## PROBLEM
Write the part of the records that opens with the line containing "Describe the element" and closes with the line containing "activity-link: Презентација: „Мојот" as a JSON list of strings, one string per line, skipping blank lines. Leave the pictures out.
==========
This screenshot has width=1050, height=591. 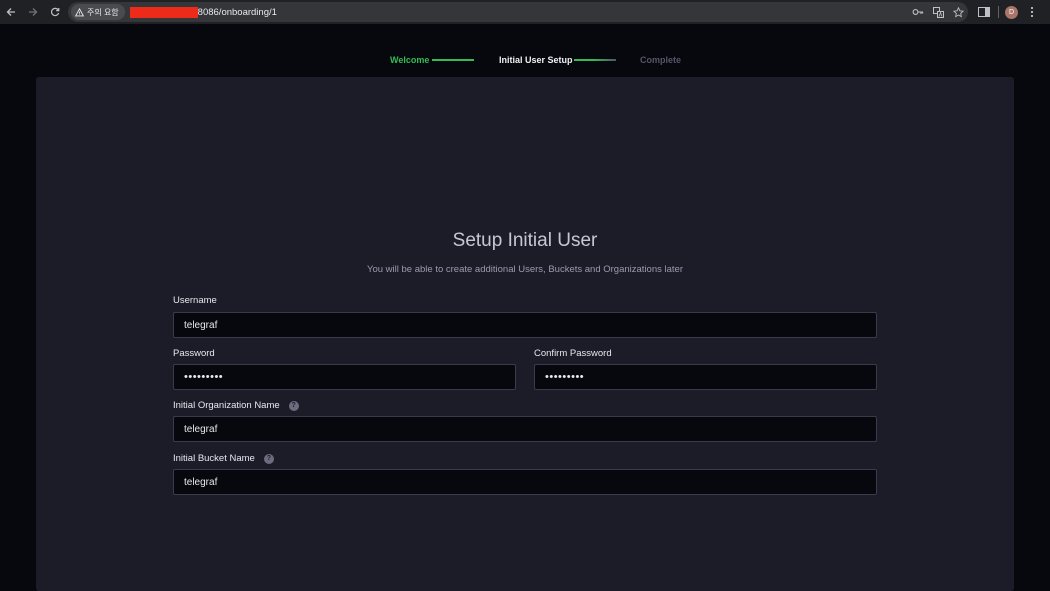 I want to click on org-name-input: telegraf, so click(x=525, y=429).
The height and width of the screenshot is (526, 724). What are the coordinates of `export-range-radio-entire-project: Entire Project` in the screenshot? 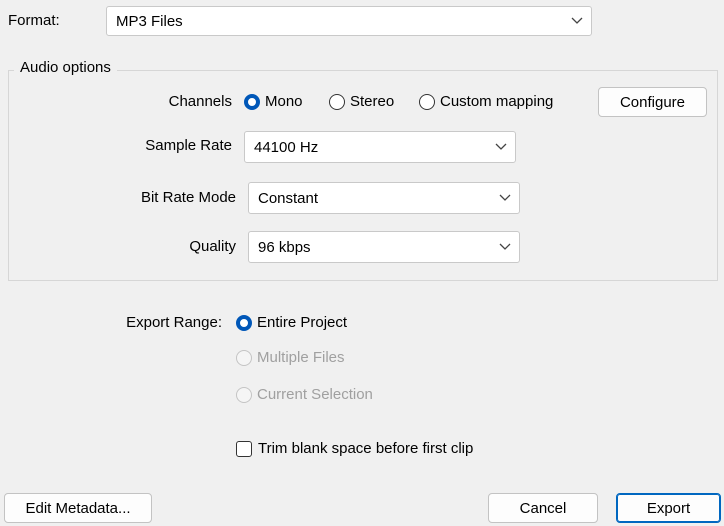 It's located at (292, 322).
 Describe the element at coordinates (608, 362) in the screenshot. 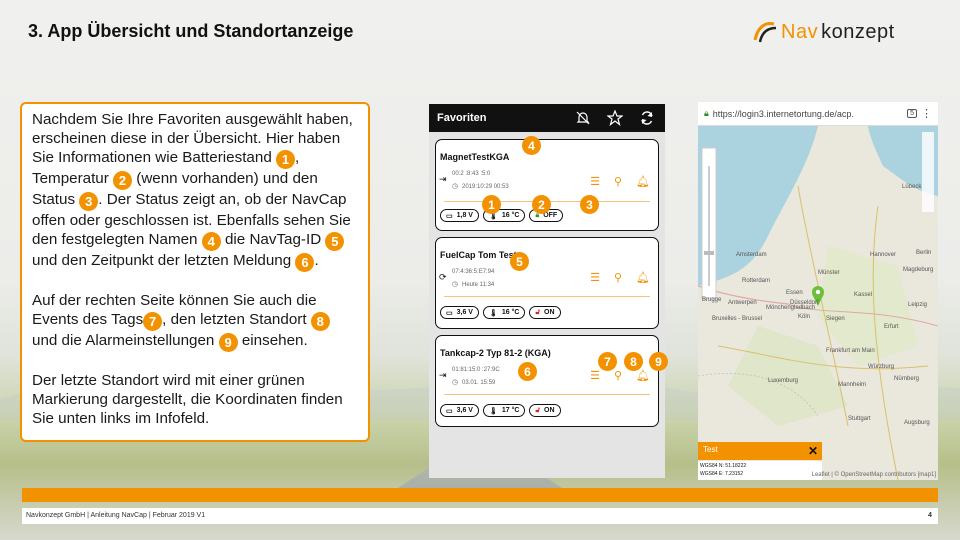

I see `callout-badge-7: 7` at that location.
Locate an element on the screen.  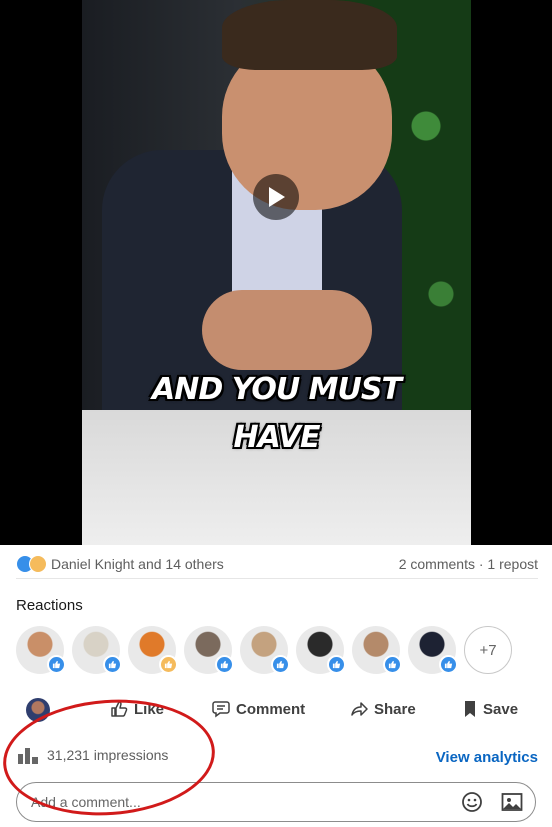
more-reactors-button: +7 is located at coordinates (488, 650).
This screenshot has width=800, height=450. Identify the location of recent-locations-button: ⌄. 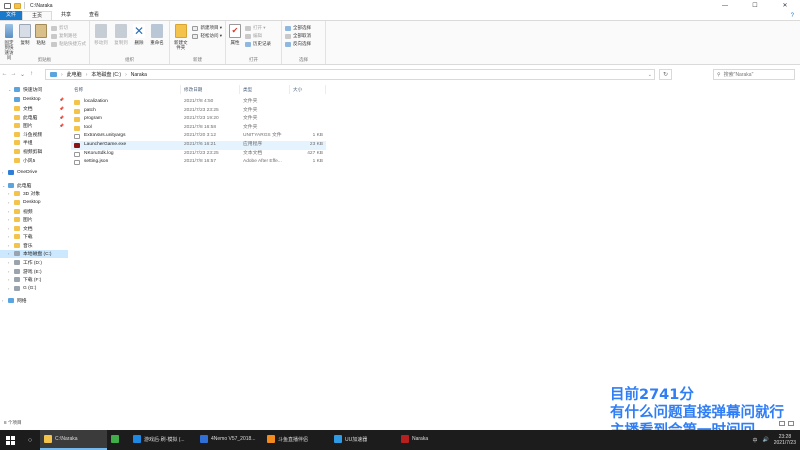
(22, 74).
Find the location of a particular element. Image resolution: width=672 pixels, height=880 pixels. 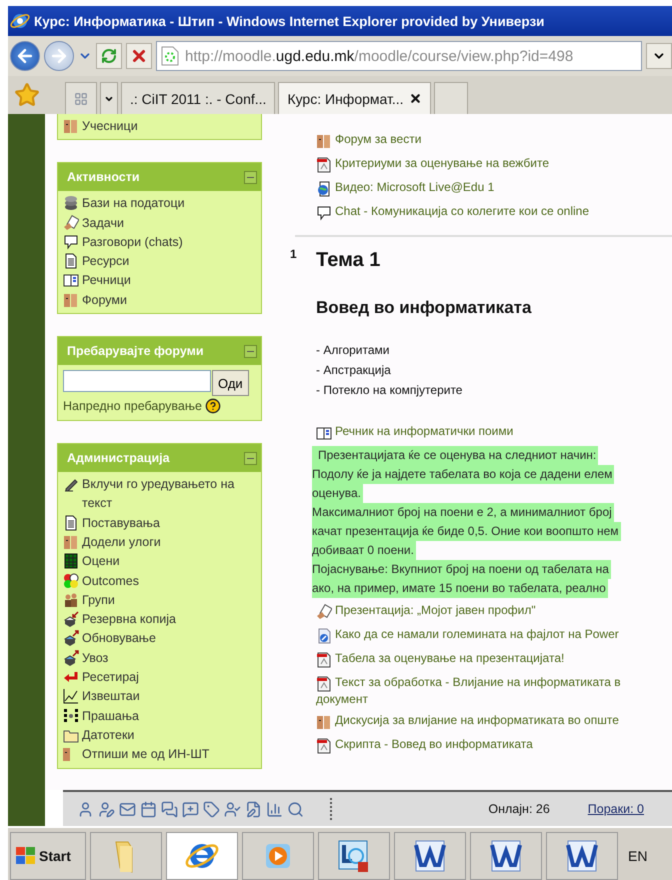

activity-link: Презентација: „Мојот јавен профил" is located at coordinates (436, 610).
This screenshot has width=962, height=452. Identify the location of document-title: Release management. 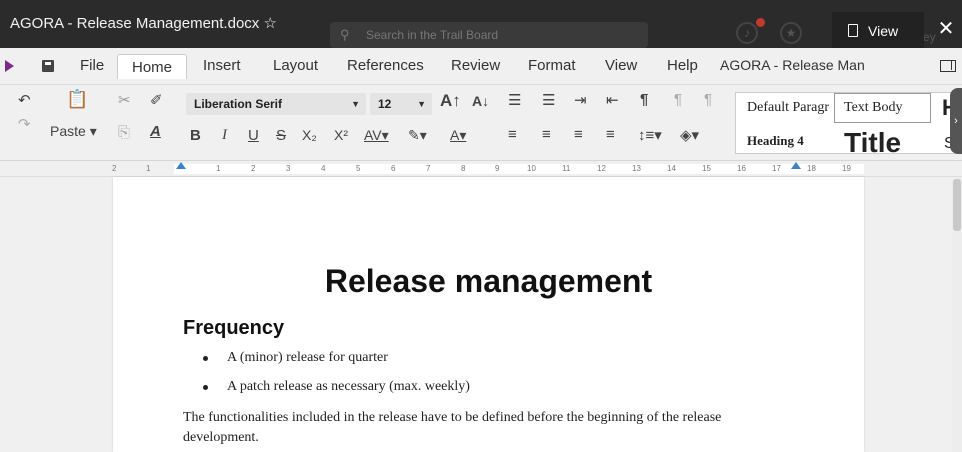
(488, 281).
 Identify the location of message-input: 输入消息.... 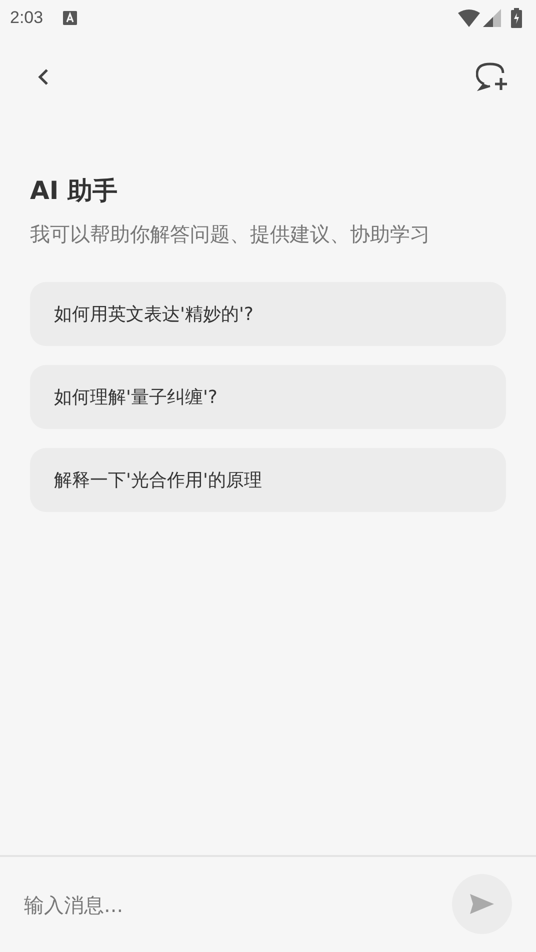
(238, 904).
==========
## SOLUTION TO THIS TASK
[
  " Describe the element at coordinates (608, 362) in the screenshot. ",
  "I see `callout-badge-7: 7` at that location.",
  "Locate an element on the screen.  ",
  "more-reactors-button: +7 is located at coordinates (488, 650).",
  "This screenshot has width=800, height=450. Identify the location of recent-locations-button: ⌄. ",
  "(22, 74).",
  "Find the location of a particular element. Image resolution: width=672 pixels, height=880 pixels. ",
  "activity-link: Презентација: „Мојот јавен профил\" is located at coordinates (436, 610)."
]